The line with "Given: Go to" marks the start; please set it down along with all later lines through the end of the material, exactly, leaving out pictures.

● **Data for this exercise**

┌──

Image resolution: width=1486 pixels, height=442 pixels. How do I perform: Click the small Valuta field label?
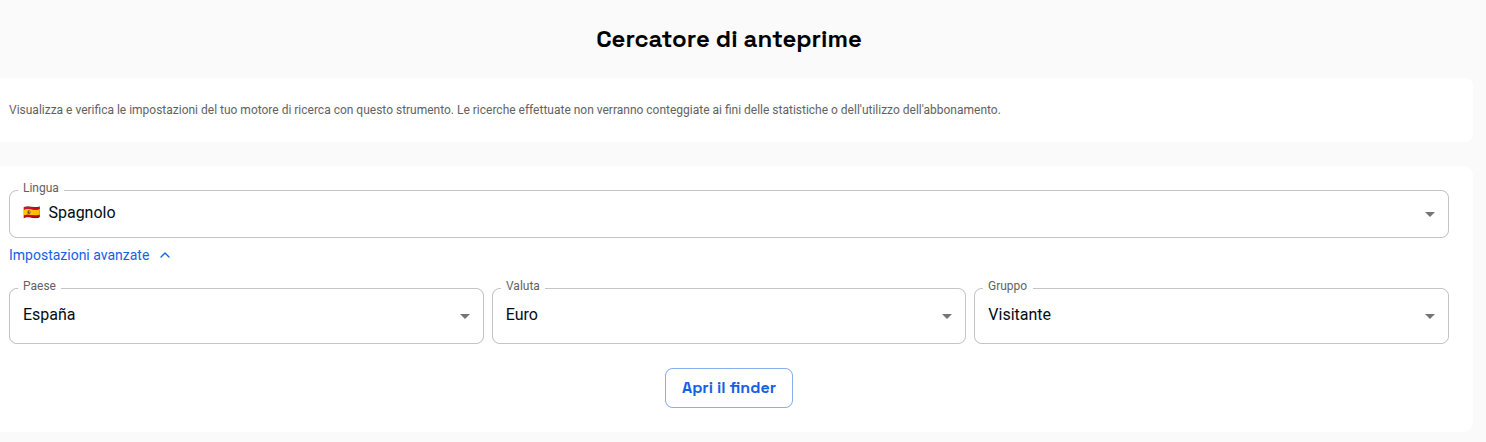[x=523, y=286]
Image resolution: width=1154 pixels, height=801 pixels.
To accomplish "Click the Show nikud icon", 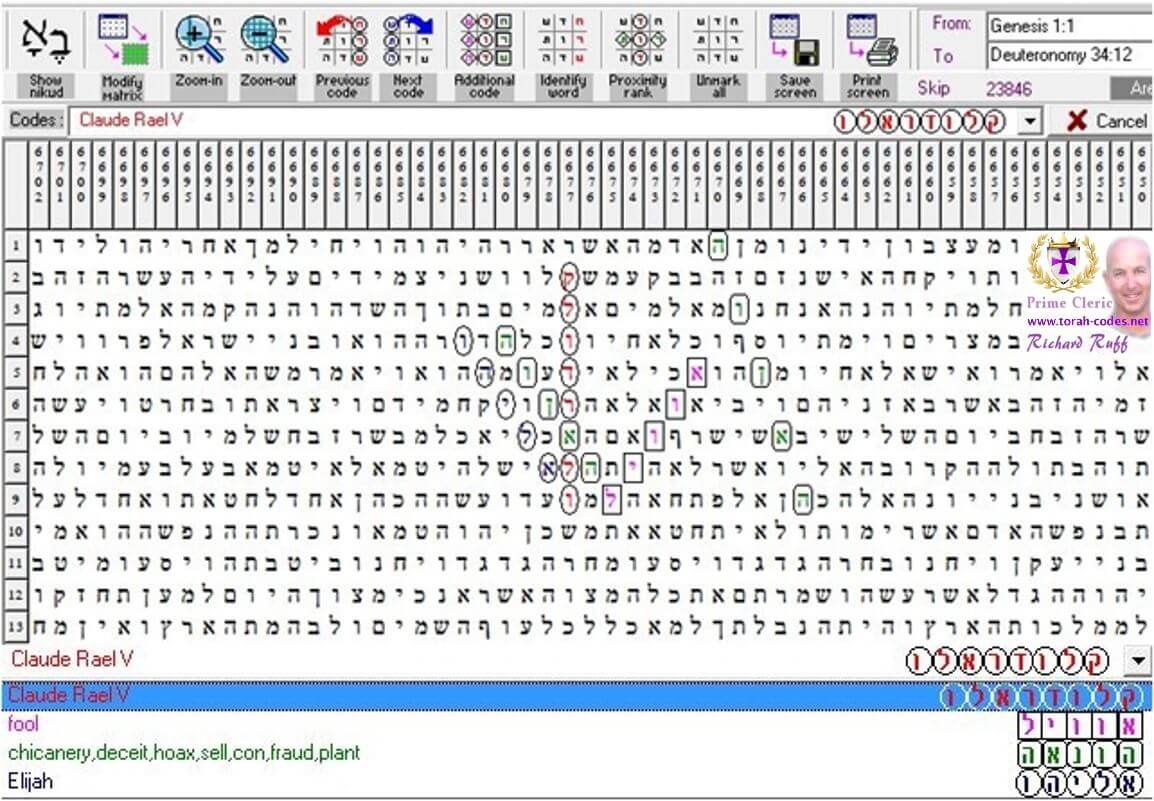I will [46, 40].
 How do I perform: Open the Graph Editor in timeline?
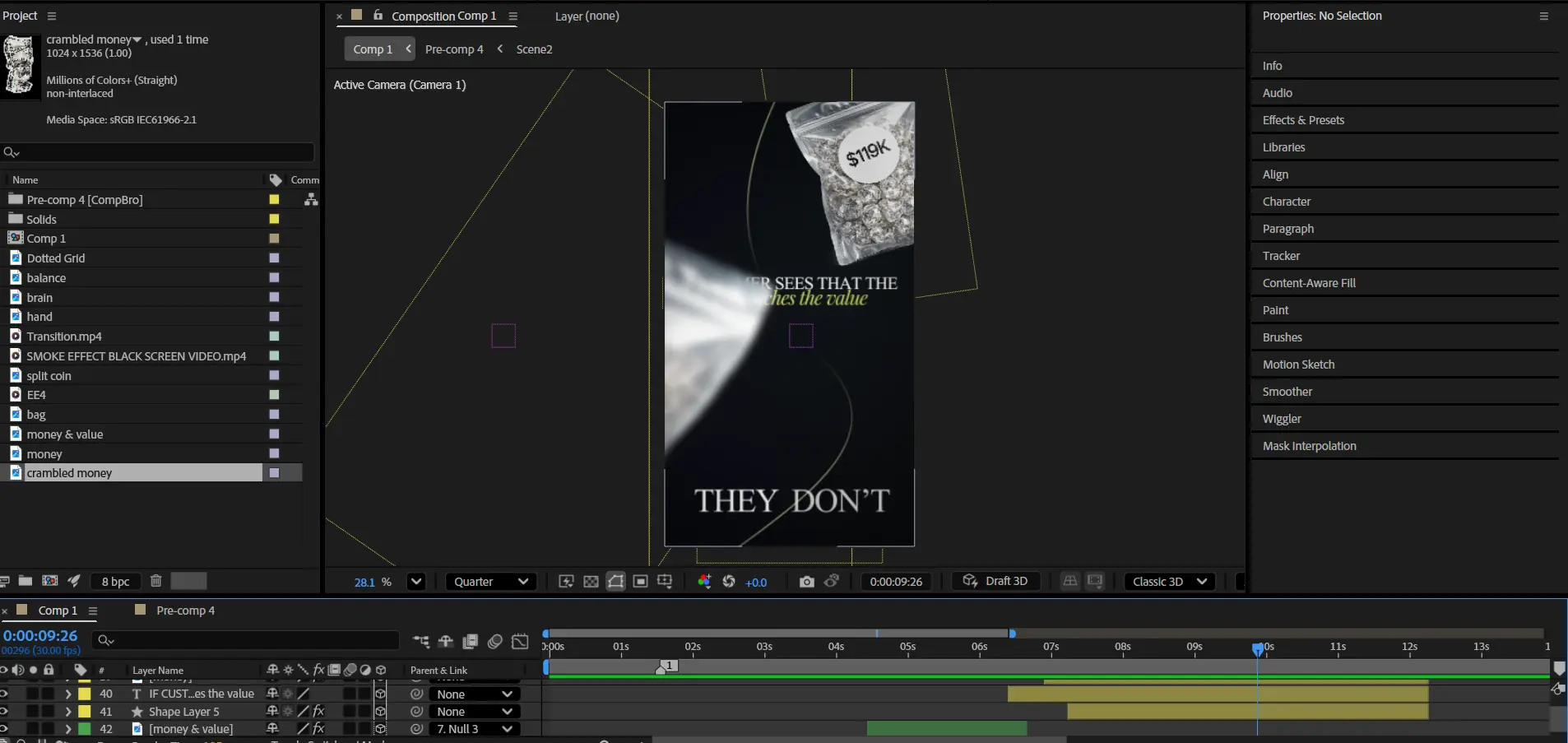tap(520, 641)
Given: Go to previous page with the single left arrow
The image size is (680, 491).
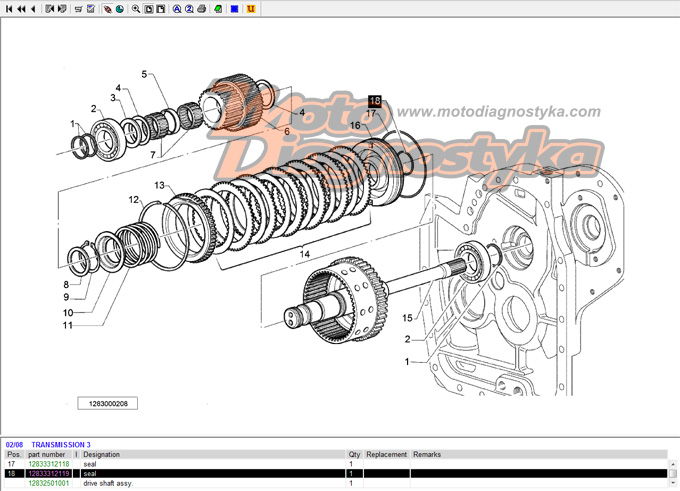Looking at the screenshot, I should (33, 9).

└──

● **Task response**
Given: Go to previous page with the single left arrow
The image size is (680, 491).
Looking at the screenshot, I should (33, 9).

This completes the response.